My favourite author is George Orwell of 1984 and Animal Farm fame. But Orwell also penned numerous essays, one of which has struck me as particularly relevant in this election cycle: Politics and the English Language. In concluding the essay Orwell wrote:
Political language…is designed to make lies sound truthful and murder respectable, and to give an appearance of solidity to pure wind.
And so political data visualisation? Well I believe it exists to serve the same purpose. The article goes into detail about how the designers behind the graphics fudged the numbers. Now did the campaign intend to mislead people with the data visualisation graphics? It is hard to say, because some of their graphics actually diminish leads that Trump has among certain demographics. Could it be the designer behind the graphics simply does not understand what he or she is doing? Perhaps. We clearly cannot know for certain.

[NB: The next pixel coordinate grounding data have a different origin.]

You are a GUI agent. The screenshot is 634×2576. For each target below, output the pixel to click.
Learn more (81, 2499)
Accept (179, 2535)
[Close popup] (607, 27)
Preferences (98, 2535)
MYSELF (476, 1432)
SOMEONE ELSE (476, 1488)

Either way, it points to a need for more understanding of the importance and value of data visualisation in the political discourse. And then the natural follow-up of how to best design and create said visualisations to best inform the public.
But I highly recommend going to the Post and reading the entirety of the article.

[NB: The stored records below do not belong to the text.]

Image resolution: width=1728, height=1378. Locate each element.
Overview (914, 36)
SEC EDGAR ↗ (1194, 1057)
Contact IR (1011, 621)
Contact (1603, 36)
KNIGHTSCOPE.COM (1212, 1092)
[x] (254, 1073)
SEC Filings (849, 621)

Credit for the original work goes to the Trump campaign graphics department, the criticism to John Muyskens of the Washington Post.
In politics, it is really easy and often popular to bash the federal government. Especially when it comes to its penchant for collecting taxes to pay for things. And sometimes those things are in other states than your own. But do you know how much federal money goes back to your own state? Well now you can thank the Pew Charitable Trusts for putting together this piece that explores what percentage of state budgets is comprised of federal grant money.
While the piece also includes a donut chart—because why not?—my biggest gripe is with the choropleth and the choice of colour for the bins. If you look carefully at the legend, you will see how both the lowest and highest bins use a shade of blue. That means blue represents states that receive less than 25% of their budget from federal grants and also states that receive more than 40% of their budget from the same federal grants. But if your state is between 25% and 40%, your state suddenly turns a shade of green. It really makes no sense. I think the same colour, either blue or green, could be used for the entire spectrum. Or, if the designers really wanted a divergent scheme, they could have used the national average and used that as the breakpoint to show which states are above and which are below said average.
Credit for the piece goes to the Pew Charitable Trusts graphics department.